Antoine, lui, semblait s’effondrer de l’intérieur.
Je connaissais ce visage.
C’était celui du petit garçon qui avait cassé un vase et attendu que je le gronde.
Sauf que cette fois, ce n’était pas un vase.
C’était moi.
« Maman », murmura-t-il.
Je levai la main.
« Pas maintenant.
»
Deux mots.
Il se tut.
Clara poussa alors un rire mauvais.
« Très bien.
Puisque tout le monde veut jouer à la vérité, dis-lui, Antoine.
»
Il se raidit.
« Clara, tais-toi.
»
« Non.
Dis-lui pour le prêt.
»
Je sentis Maître Caradec se tourner légèrement vers eux.
« Quel prêt ? » demandai-je.
Antoine ne répondit pas.
Clara sourit, mais ses yeux étaient humides de rage.
« Le prêt qu’il a pris en pensant que cette maison serait bientôt à nous.
Le prêt que son cher fils a garanti avec une estimation de ton bien.
»
Je ne compris pas tout de suite.
Puis Maître Caradec demanda, très calmement : « Monsieur Renaud, avez-vous utilisé des documents relatifs à cette maison pour obtenir un financement ? »
Antoine baissa les yeux.
Le monde se rétrécit autour de ce geste.
Encore un silence.
Encore une porte qui se fermait en moi.
« Réponds », dis-je.
Il avala difficilement.
« Ce n’était pas censé te nuire.
»
Je fermai les yeux une seconde.
Combien de trahisons commencent par cette phrase ?
Ce n’était pas censé te nuire.
Il expliqua par morceaux.
Un investissement raté.
Une société montée avec un collègue.
Des dettes.
Clara qui l’avait poussé à « utiliser ce qui serait de toute façon un jour à lui ».
Des copies de documents retrouvées dans mes classeurs.
Une estimation immobilière demandée sans mon accord.
Rien, disait-il, qui engageait directement la maison sans ma signature finale.
Mais le projet était clair.
Ils n’avaient pas seulement voulu m’éloigner de ma chambre.

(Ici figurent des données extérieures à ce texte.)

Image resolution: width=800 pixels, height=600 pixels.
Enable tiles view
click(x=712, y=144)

Ils avaient voulu me pousser vers la sortie de ma propre vie.
Maître Caradec demanda immédiatement les noms, les dates, les organismes.

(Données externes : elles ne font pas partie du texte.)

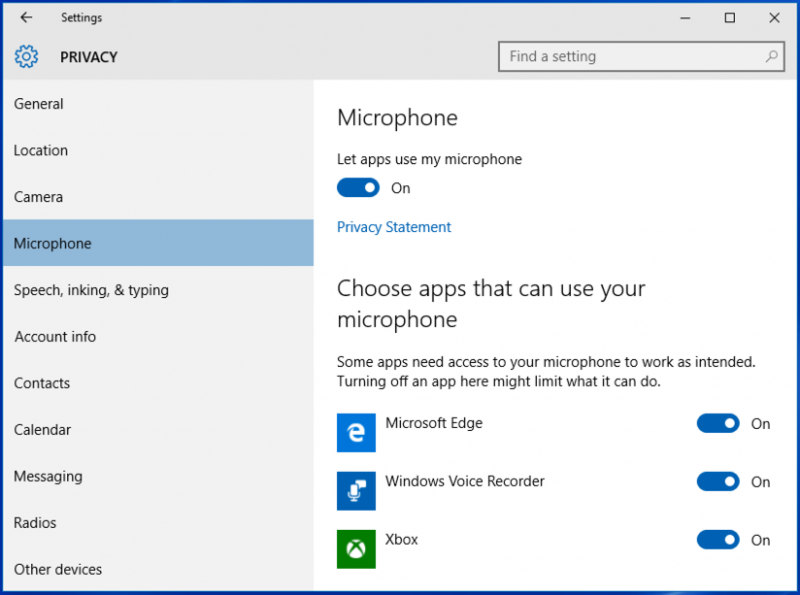800x595 pixels.
Task: Click the Windows Voice Recorder icon
Action: pyautogui.click(x=356, y=491)
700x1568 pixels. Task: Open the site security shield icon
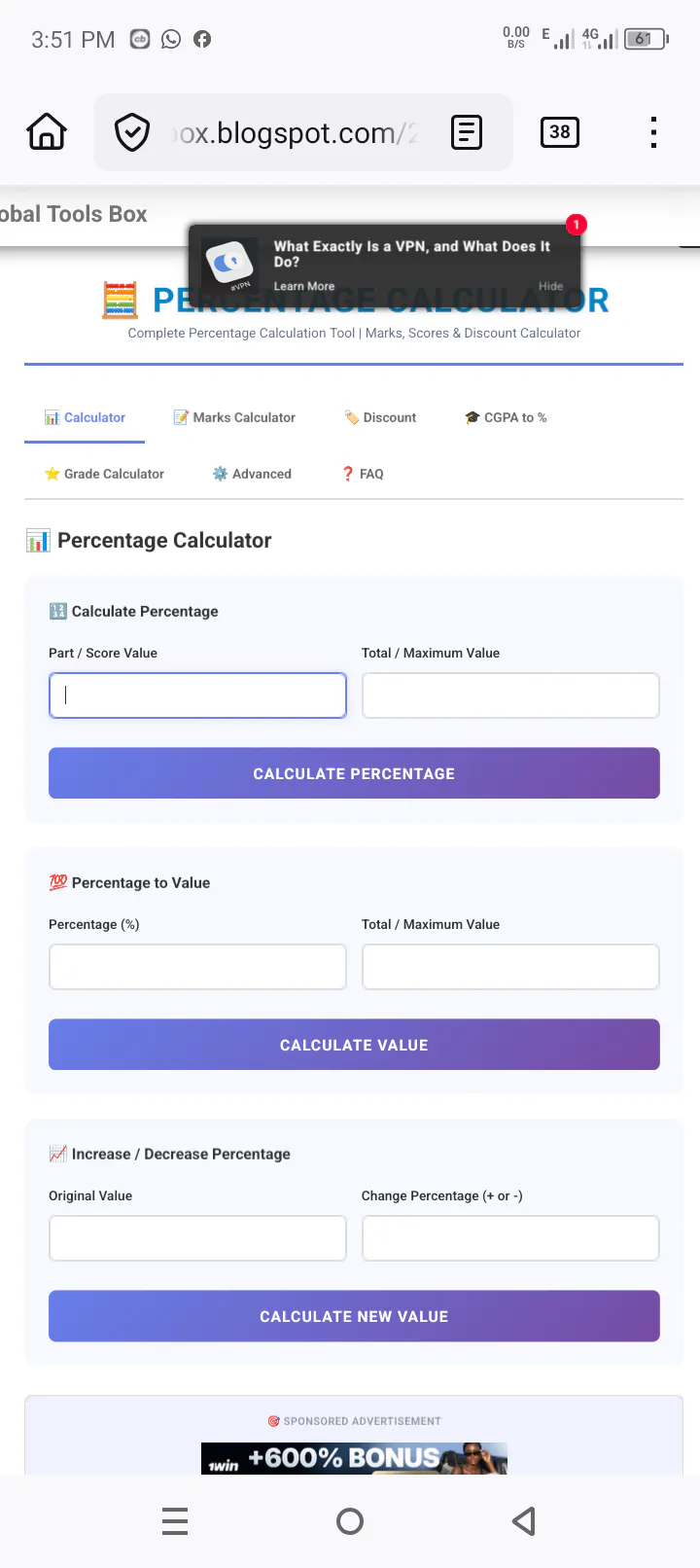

Le policier prit des notes.
Clara comprit trop tard qu’en voulant blesser Antoine, elle venait d’ouvrir une autre porte, plus dangereuse pour eux deux.
« Je n’ai rien fait d’illégal », répéta-t-elle.
Personne ne lui répondit.
Dans la rue, un voisin ferma doucement sa fenêtre.

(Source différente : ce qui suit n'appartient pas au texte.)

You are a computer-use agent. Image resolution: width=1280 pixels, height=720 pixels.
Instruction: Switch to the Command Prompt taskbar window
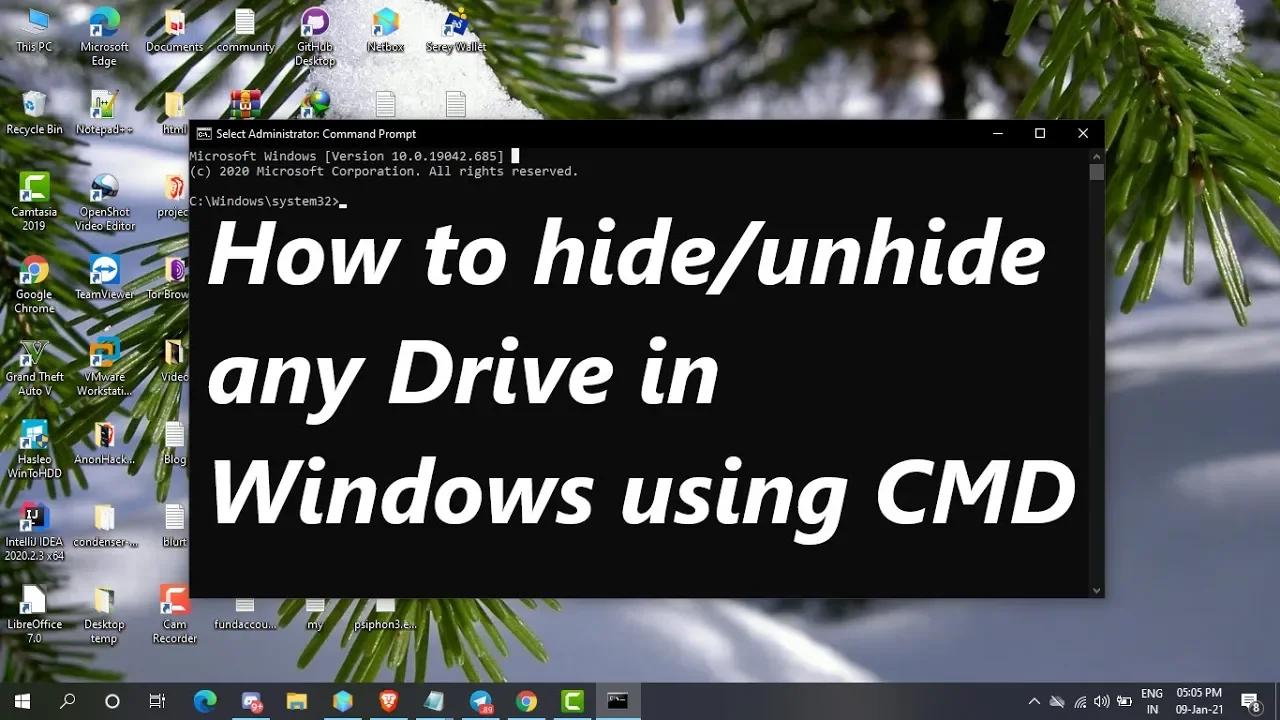[618, 701]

Madame Lenoir essuya ses lunettes.
Le ciel s’était couvert, et la lumière grise donnait à la scène une immobilité de photographie.
Je regardai Antoine.
« Quand tu étais petit, tu cachais les mauvaises notes sous ton matelas », lui dis-je.
« Tu pensais que si je ne les voyais pas, elles n’existaient pas.
»
Ses lèvres tremblèrent.
« Maman… »
« Mais elles existaient.
Comme ça existe.
»
Je désignai Clara, la barre de fer au sol, les documents, la porte derrière moi.
« Tout ça existe.
Et je ne vais plus faire semblant du contraire pour te protéger de ta honte.
»
Clara serra les dents.
« Vous allez le détruire.
Votre propre fils.
»
Je la regardai enfin sans peur.
« Non.
Je vais arrêter de me laisser détruire à sa place.
»
Ce fut la dernière phrase que je leur dis ce jour-là.
Les policiers encadrèrent la discussion pratique.
Clara et Antoine durent quitter les lieux.